Text block:
_ _ _ _ _

As part of the Tamar River Health Action Plan (TERHAP) in October 2023 construction began on a new 3km underground sewage pipeline, consisting of a 1120m DN1000 oen trench installed pipe and 2 x DN 900 Horizontal Direction Drilling (HDD) sections (540m and 1100m long). The construction works involve installing large pipes which will be laid up to 40 metres under the estuary riverbed. The construction work is primarily drilling beneath the riverbed of the estuary and land-based trenching. The project is estimated to cost $47million, making it one of the largest pipeline infrastructure projects in the southern hemisphere. This transformative pipeline project will increase TasWater’s capacity to transfer sewage and stormwater, significantly reducing the frequency and volume of overflow events. It will help to improve the health of kanamaluka/Tamar estuary and the environment that surrounds it.

Were there unique challenges?
• Two HDD river crossings, one 540m and the other 1100m long which are 45m under the river bed though the challenging geotechnical conditions
• The pipe was manufactured in Toowoomba QLD. Delivering the pipe down east coast Australia and then across the Bass Straight required attention to detail in packaging and logistics
• A large bore pipeline requires large welding equipment on site, careful planning, and utilisation of trench space
• Installation of the pipeline in a residential area with high public exposure.

What were the benefits of the project to Launceston?

_ _ _ _ _

Data:
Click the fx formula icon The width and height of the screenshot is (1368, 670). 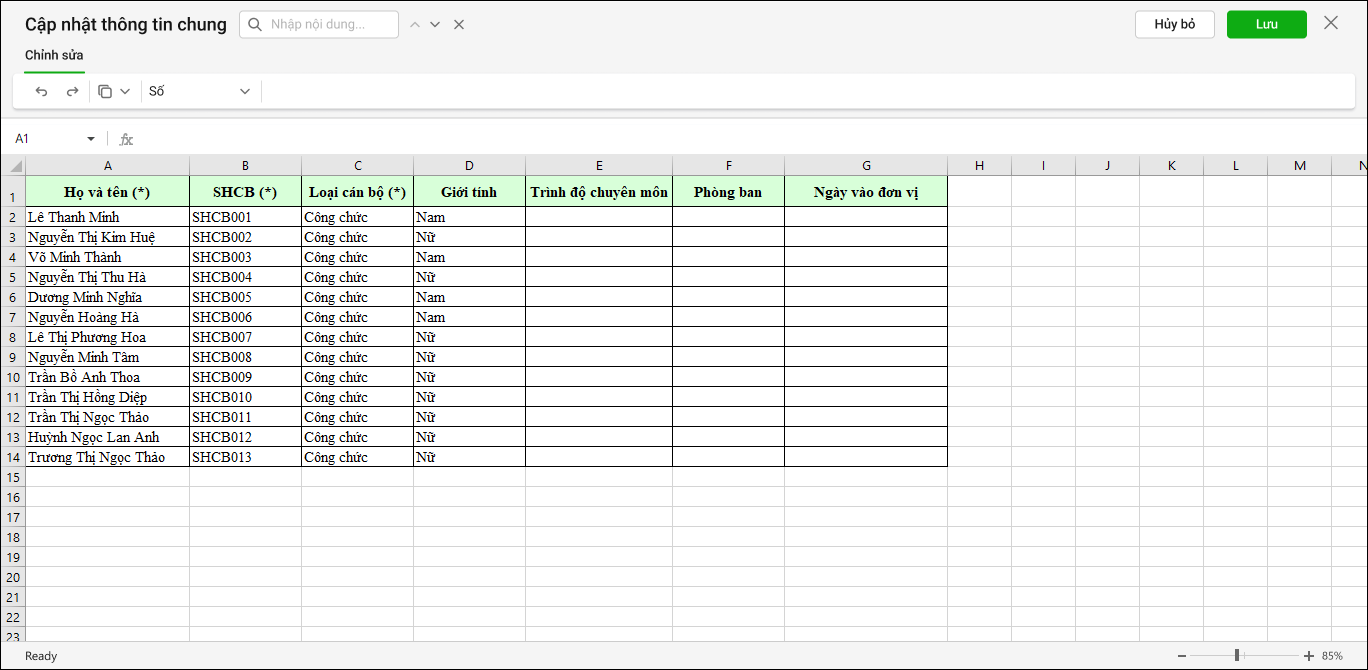[x=126, y=139]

_ _ _ _ _

Your assignment: Extract the part of the sewage pipeline text between "Were there unique" and "high public exposure.", inclusive. The data were drawn from a separate source.

Exercise answer:
Were there unique challenges?
• Two HDD river crossings, one 540m and the other 1100m long which are 45m under the river bed though the challenging geotechnical conditions
• The pipe was manufactured in Toowoomba QLD. Delivering the pipe down east coast Australia and then across the Bass Straight required attention to detail in packaging and logistics
• A large bore pipeline requires large welding equipment on site, careful planning, and utilisation of trench space
• Installation of the pipeline in a residential area with high public exposure.